Return, unchanged, the part of the listing that opens with the line containing "Given: Click the" and runs through the end of the listing.

--- START OF Exercise data ---

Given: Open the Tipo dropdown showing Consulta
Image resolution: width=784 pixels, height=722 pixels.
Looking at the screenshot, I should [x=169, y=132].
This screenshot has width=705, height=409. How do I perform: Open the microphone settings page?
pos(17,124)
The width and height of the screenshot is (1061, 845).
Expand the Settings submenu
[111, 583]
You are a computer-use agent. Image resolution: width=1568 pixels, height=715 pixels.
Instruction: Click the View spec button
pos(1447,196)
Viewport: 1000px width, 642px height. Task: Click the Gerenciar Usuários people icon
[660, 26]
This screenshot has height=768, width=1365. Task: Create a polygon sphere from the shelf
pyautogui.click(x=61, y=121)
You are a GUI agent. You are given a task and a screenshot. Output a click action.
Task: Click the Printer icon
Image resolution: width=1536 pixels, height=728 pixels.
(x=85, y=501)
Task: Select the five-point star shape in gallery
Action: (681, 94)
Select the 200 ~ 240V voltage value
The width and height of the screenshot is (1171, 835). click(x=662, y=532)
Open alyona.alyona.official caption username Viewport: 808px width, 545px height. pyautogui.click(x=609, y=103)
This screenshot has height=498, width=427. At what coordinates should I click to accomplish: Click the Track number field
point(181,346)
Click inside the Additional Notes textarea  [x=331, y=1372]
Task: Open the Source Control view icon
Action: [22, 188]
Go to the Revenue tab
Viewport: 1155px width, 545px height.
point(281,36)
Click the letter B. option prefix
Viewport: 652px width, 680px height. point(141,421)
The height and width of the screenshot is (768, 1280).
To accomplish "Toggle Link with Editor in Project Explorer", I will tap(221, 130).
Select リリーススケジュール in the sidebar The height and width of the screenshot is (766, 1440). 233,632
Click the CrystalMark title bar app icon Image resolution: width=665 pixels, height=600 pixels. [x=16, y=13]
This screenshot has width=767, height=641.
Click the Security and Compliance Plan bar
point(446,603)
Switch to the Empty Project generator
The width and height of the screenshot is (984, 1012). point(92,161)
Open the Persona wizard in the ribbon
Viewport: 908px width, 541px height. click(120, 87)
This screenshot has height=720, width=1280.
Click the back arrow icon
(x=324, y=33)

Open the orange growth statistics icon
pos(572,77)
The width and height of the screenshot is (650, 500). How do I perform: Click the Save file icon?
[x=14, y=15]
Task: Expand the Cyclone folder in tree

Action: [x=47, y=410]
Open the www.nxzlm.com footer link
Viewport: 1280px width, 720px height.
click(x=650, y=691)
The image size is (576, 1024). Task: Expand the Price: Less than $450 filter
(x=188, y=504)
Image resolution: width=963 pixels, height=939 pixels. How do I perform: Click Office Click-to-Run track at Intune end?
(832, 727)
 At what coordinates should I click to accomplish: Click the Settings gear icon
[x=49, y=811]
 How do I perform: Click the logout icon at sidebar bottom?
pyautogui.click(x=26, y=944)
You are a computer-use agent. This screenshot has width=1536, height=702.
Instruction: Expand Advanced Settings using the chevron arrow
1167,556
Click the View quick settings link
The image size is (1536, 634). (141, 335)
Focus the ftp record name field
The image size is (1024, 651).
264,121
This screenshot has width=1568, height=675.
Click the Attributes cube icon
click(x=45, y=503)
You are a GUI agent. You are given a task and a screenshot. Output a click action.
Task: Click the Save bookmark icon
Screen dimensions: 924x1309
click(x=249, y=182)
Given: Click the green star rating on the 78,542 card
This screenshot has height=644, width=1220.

--- END OF Exercise data ---

▶ _Output below_:
Given: Click the green star rating on the 78,542 card
This screenshot has height=644, width=1220.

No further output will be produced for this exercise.